==== ITEMS
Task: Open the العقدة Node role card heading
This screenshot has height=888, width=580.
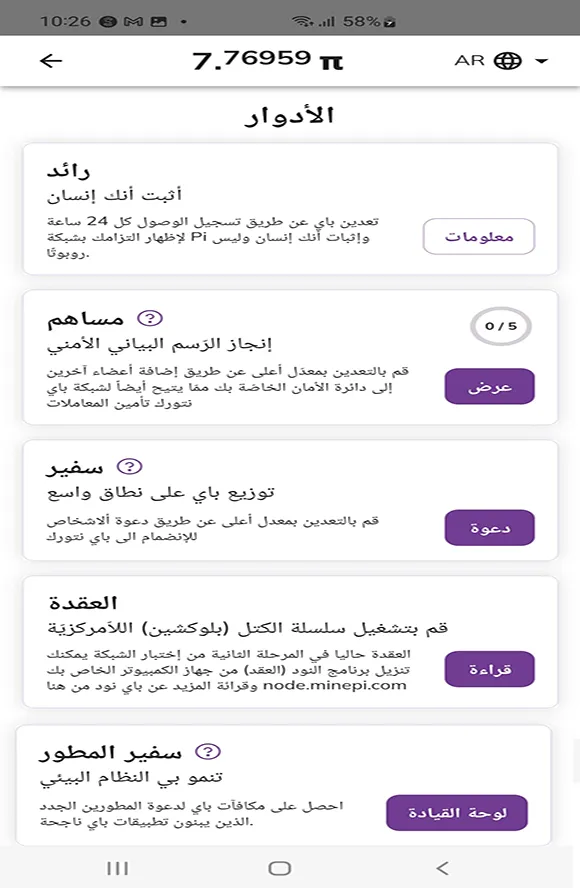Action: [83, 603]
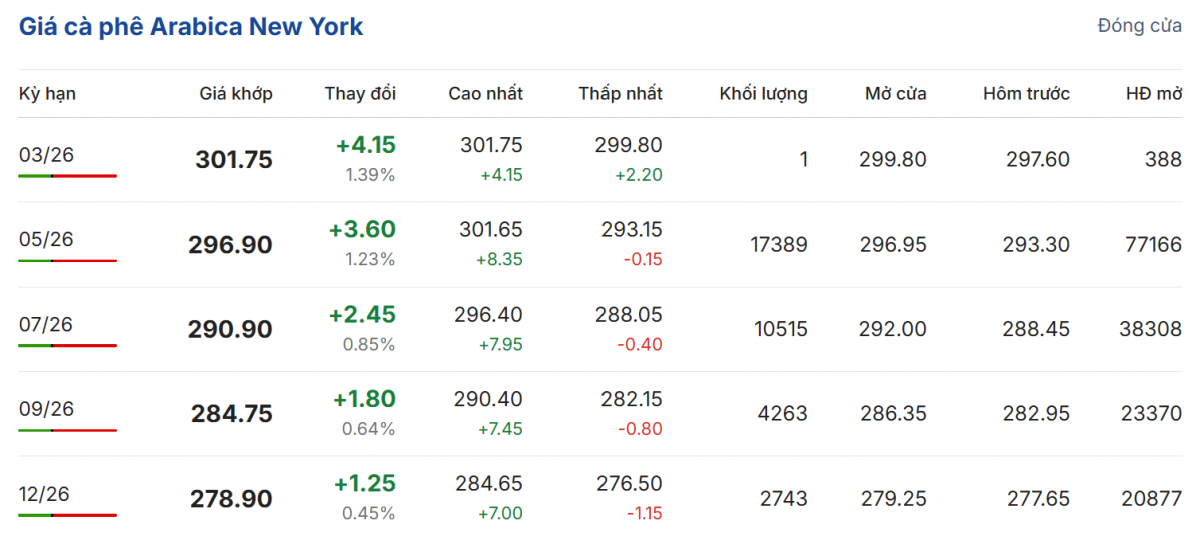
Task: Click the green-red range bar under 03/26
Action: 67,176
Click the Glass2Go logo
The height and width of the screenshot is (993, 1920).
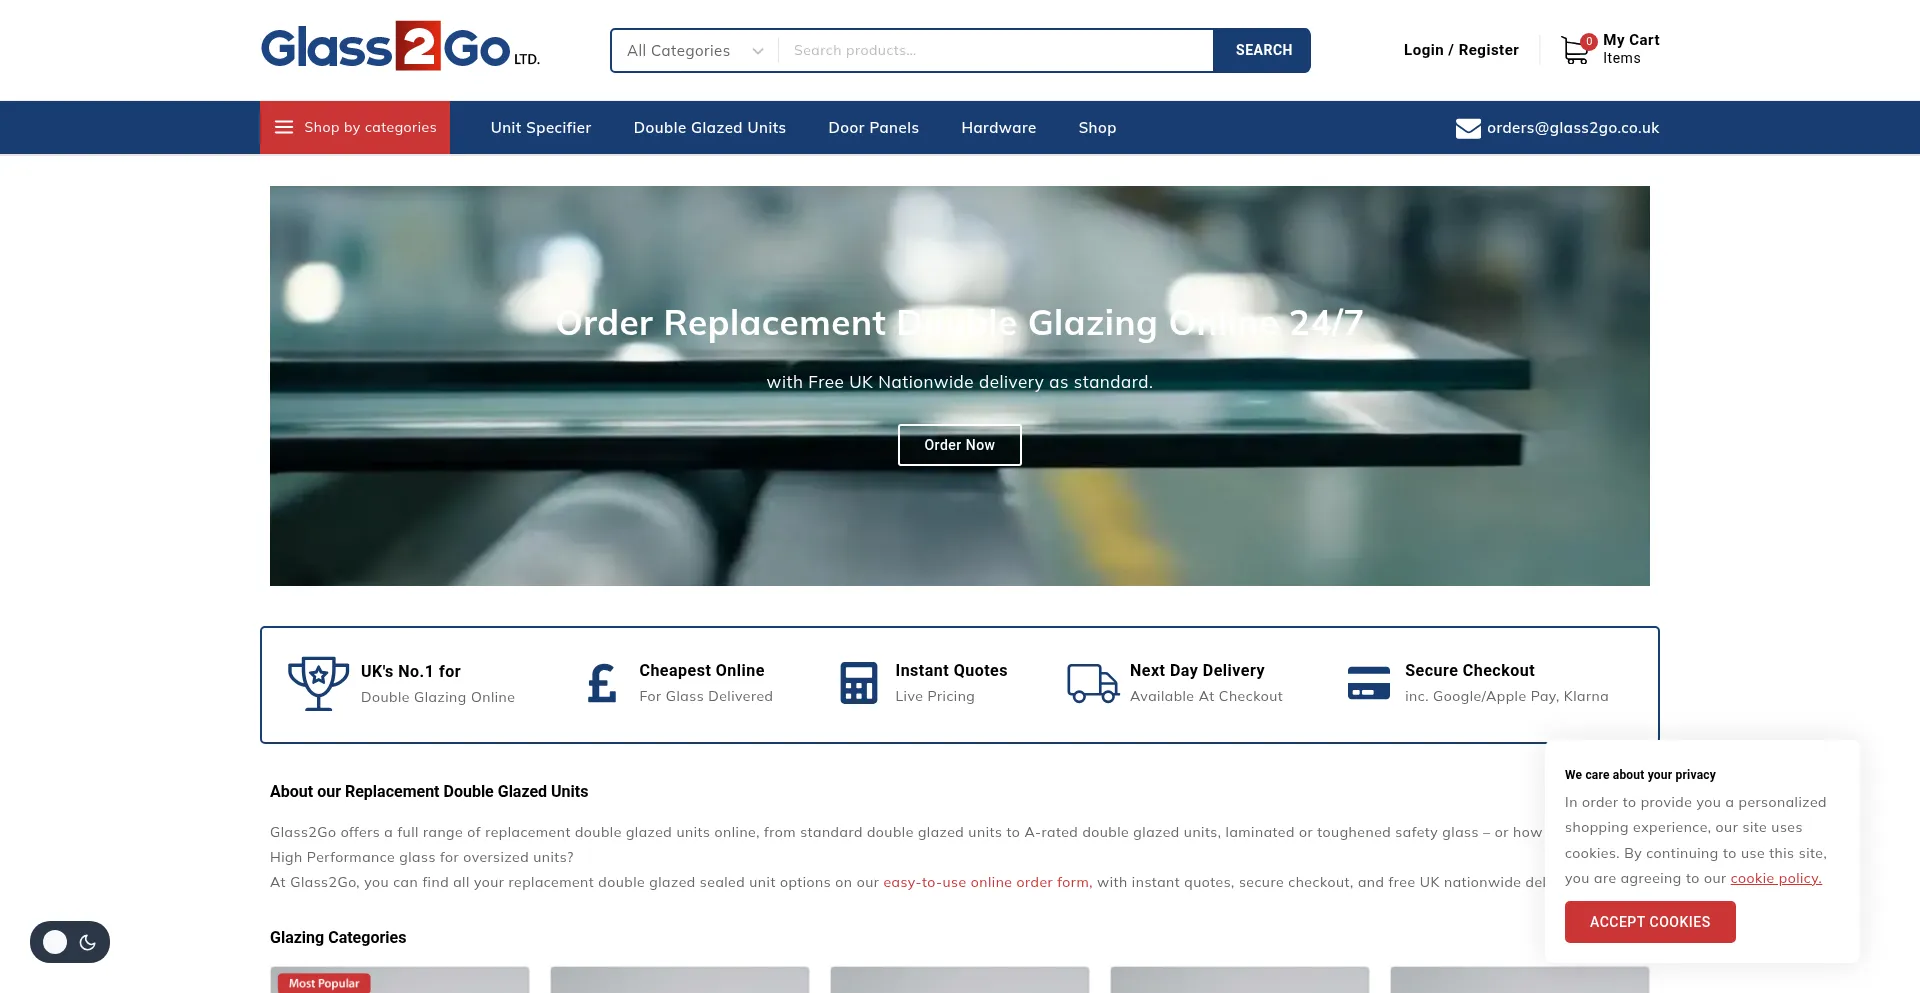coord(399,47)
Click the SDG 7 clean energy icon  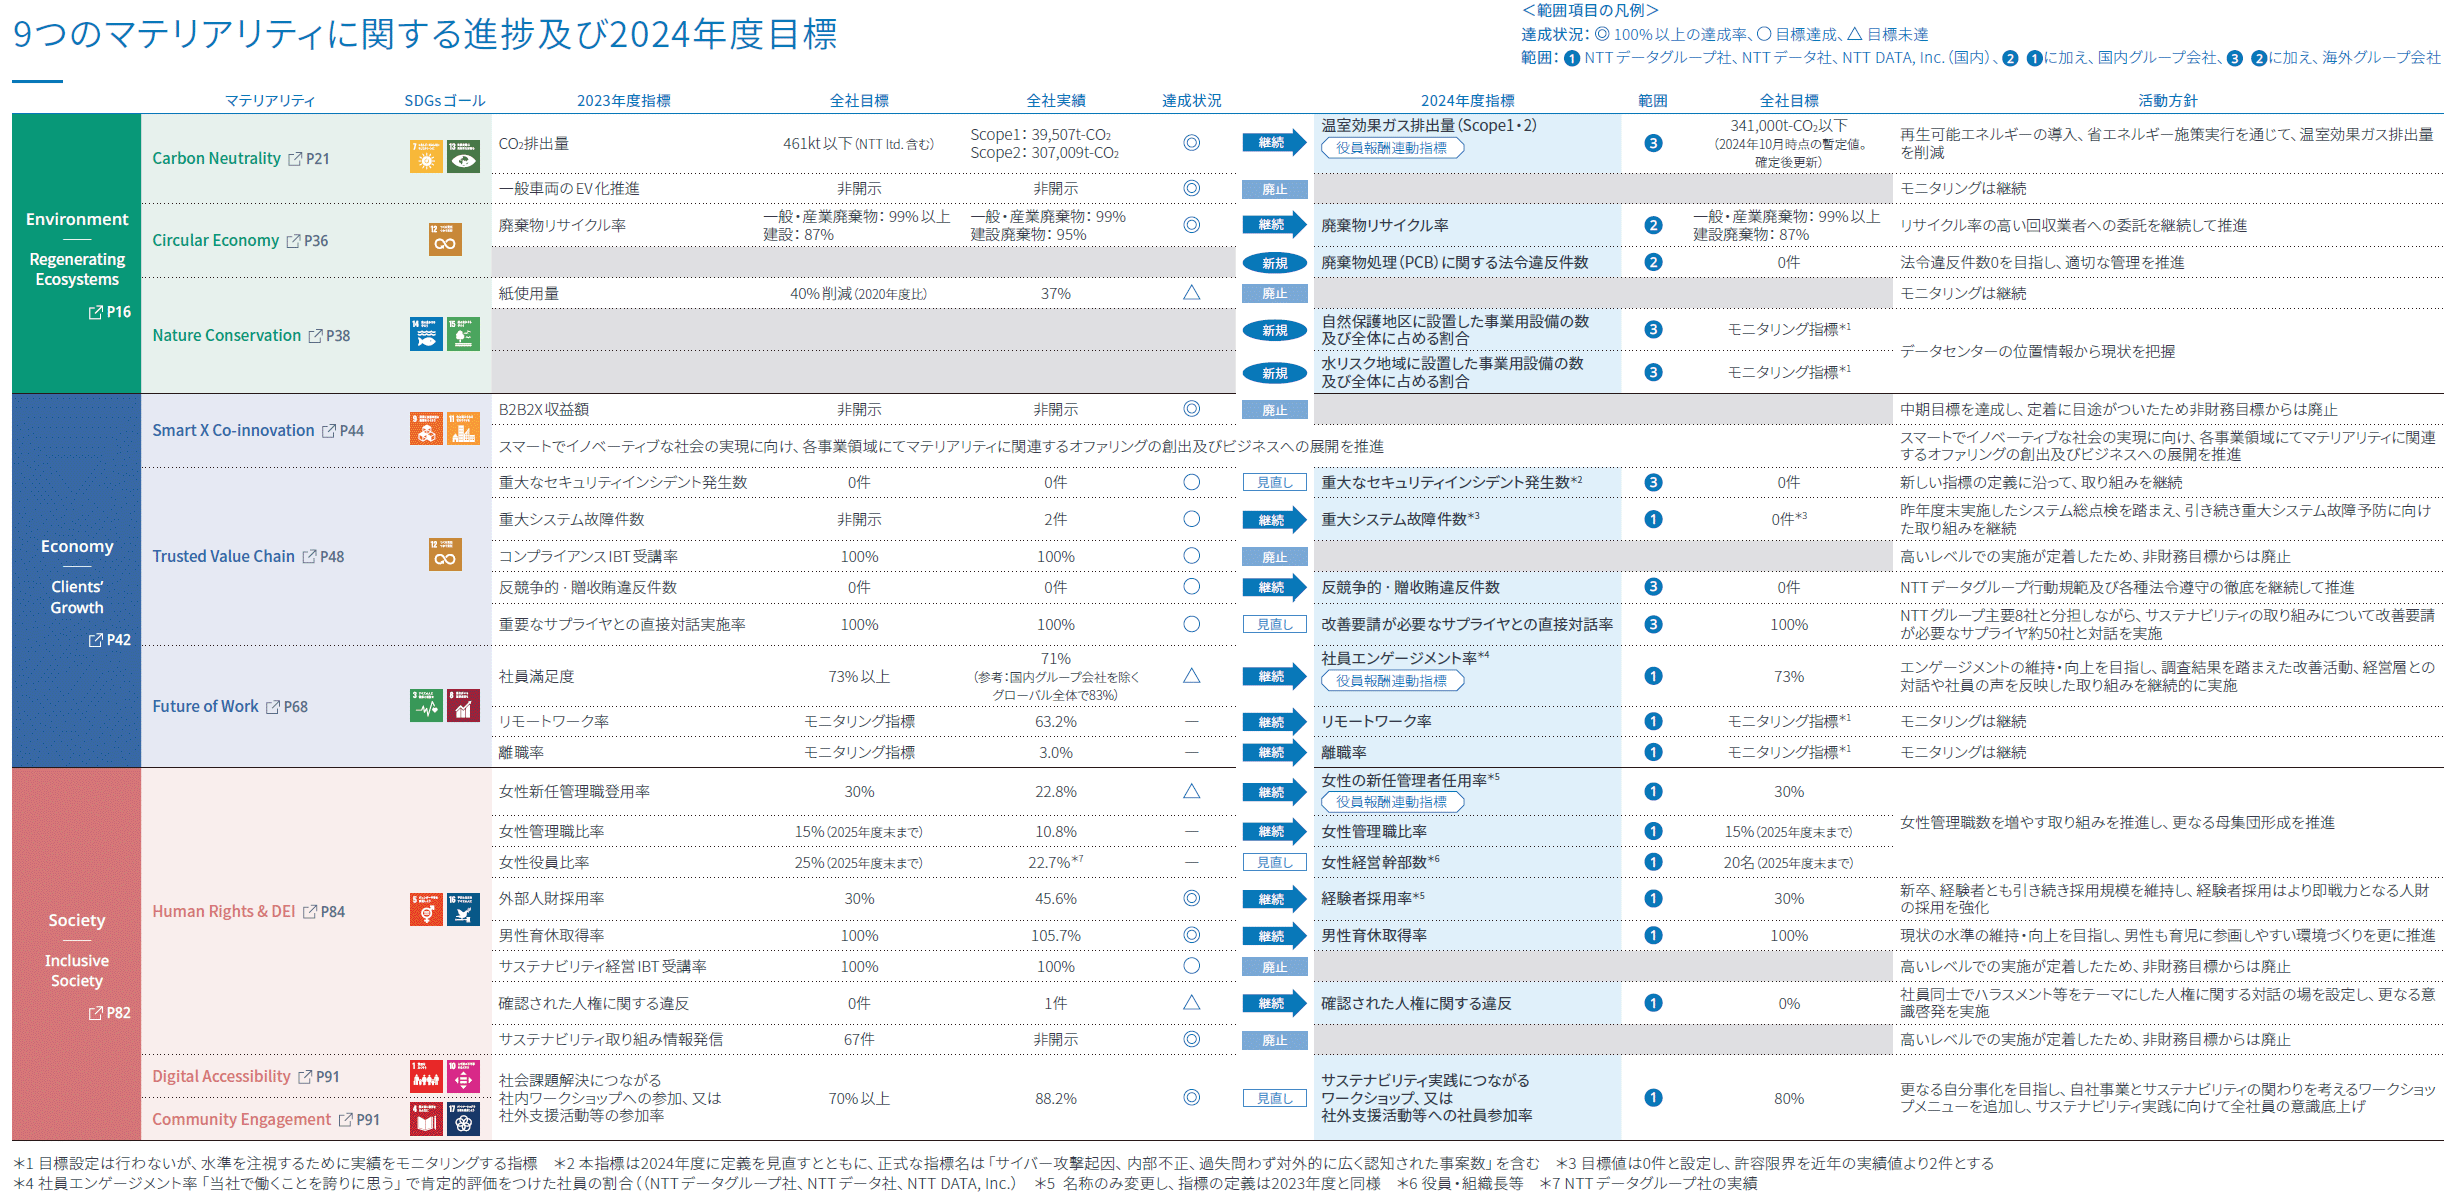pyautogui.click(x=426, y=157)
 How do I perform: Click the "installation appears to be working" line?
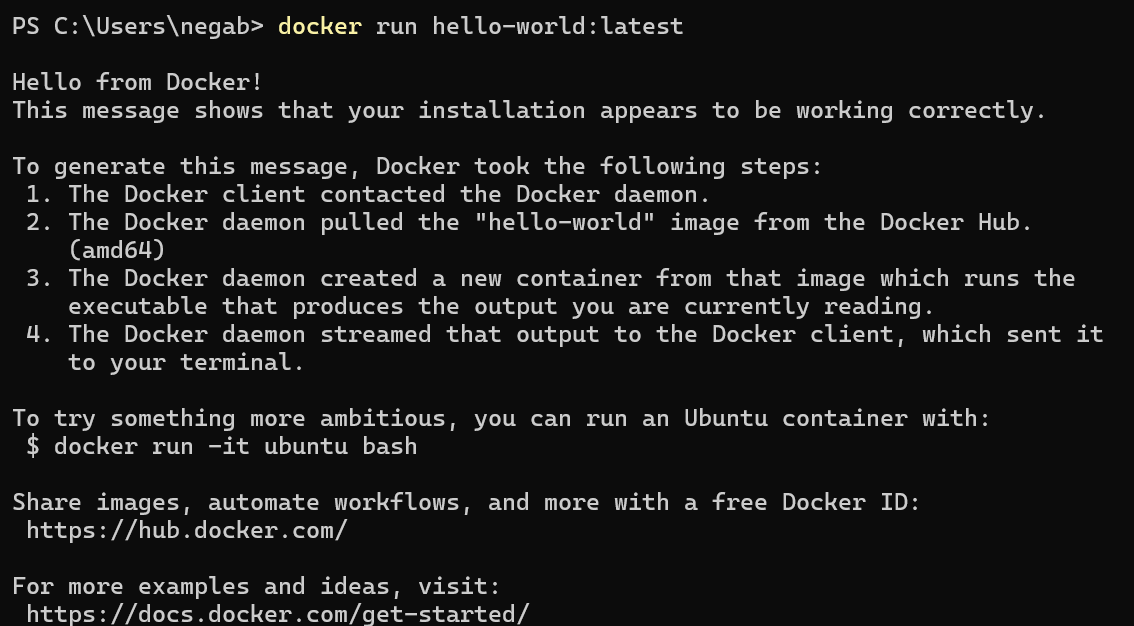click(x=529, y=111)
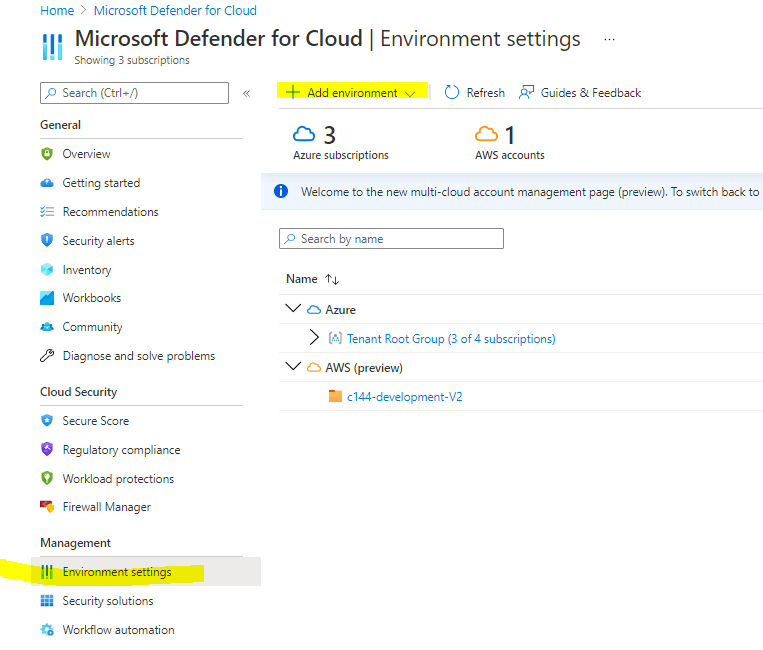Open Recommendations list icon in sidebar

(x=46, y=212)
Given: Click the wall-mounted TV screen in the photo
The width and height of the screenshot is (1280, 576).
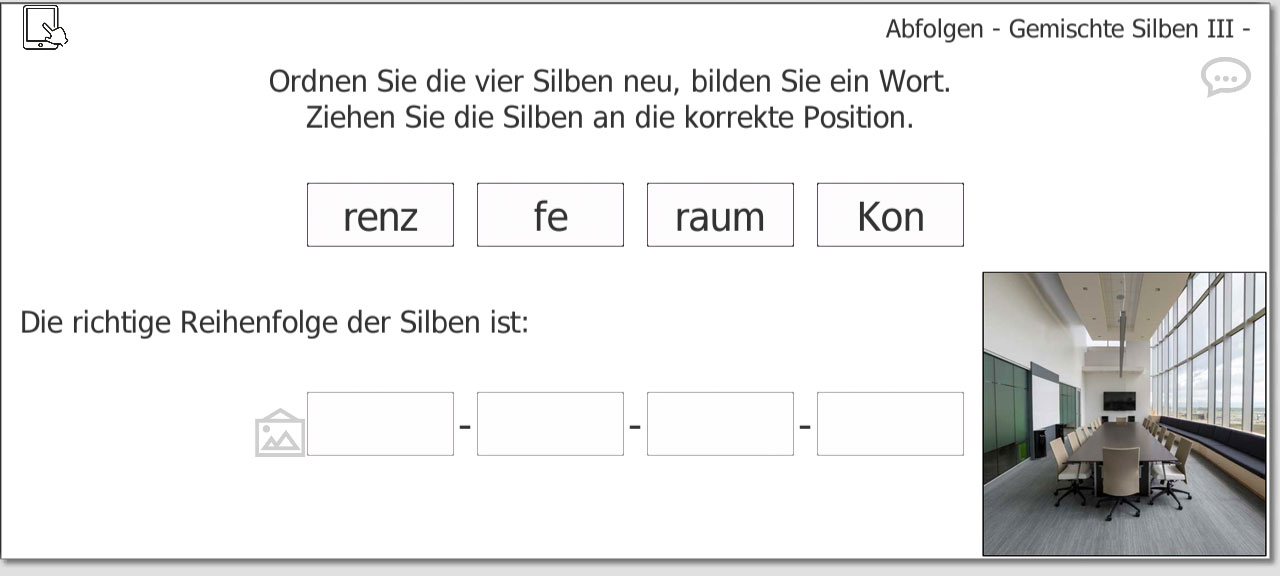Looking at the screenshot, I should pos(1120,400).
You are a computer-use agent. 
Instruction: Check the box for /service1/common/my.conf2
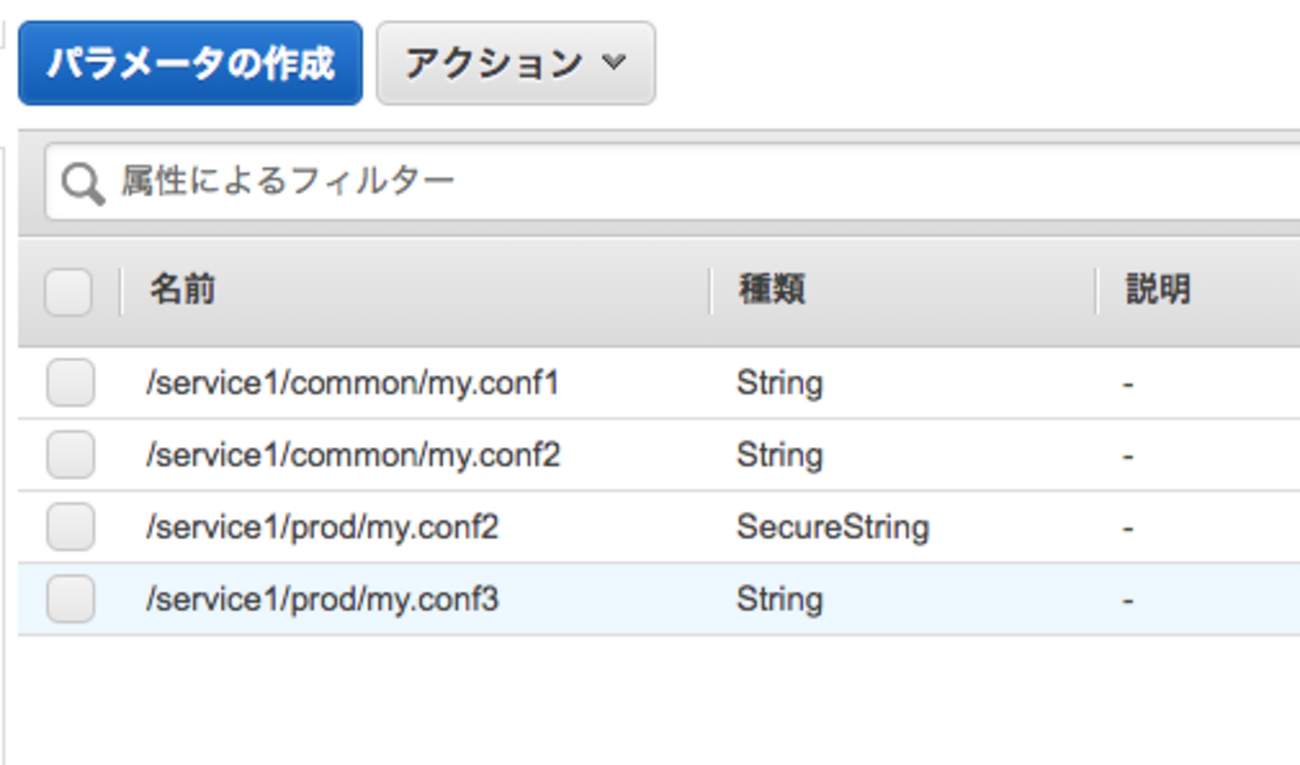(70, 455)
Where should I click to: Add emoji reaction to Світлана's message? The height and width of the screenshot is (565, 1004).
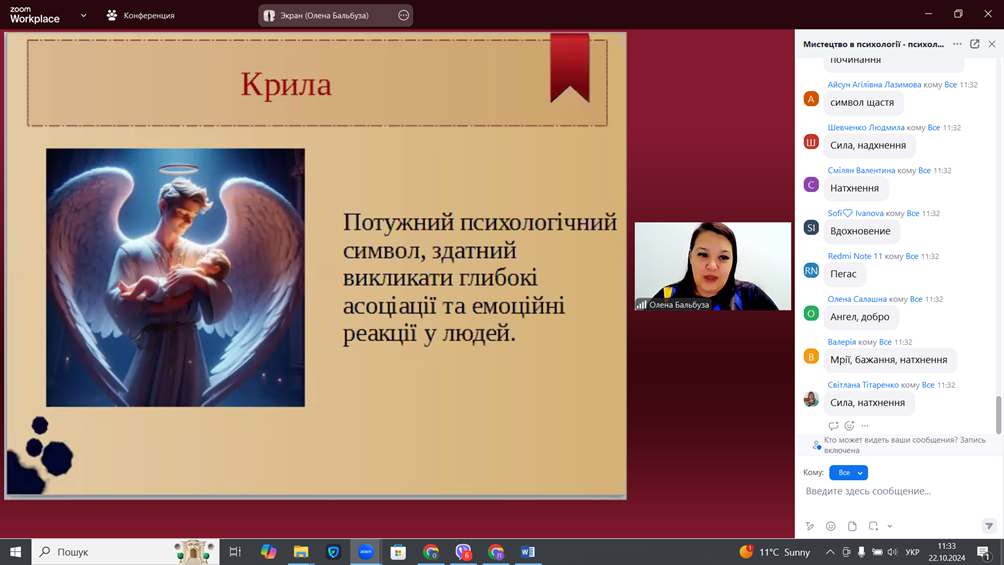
========
■ TASK REQUIREMENTS ■
Retype the lines from the one containing "How do I perform: Click" through the end of the lines, and leave the pictures out.

■ THE COMPLETED TASK ■
 How do I perform: Click the "installation appears to be working" line?
click(x=529, y=111)
Open Recommendations list icon in sidebar

(x=46, y=212)
Given: Click the wall-mounted TV screen in the photo
The width and height of the screenshot is (1280, 576).
Looking at the screenshot, I should pos(1120,400).
You are a computer-use agent. 
Instruction: Check the box for /service1/common/my.conf2
(70, 455)
Where should I click to: Add emoji reaction to Світлана's message? The height and width of the screenshot is (565, 1004).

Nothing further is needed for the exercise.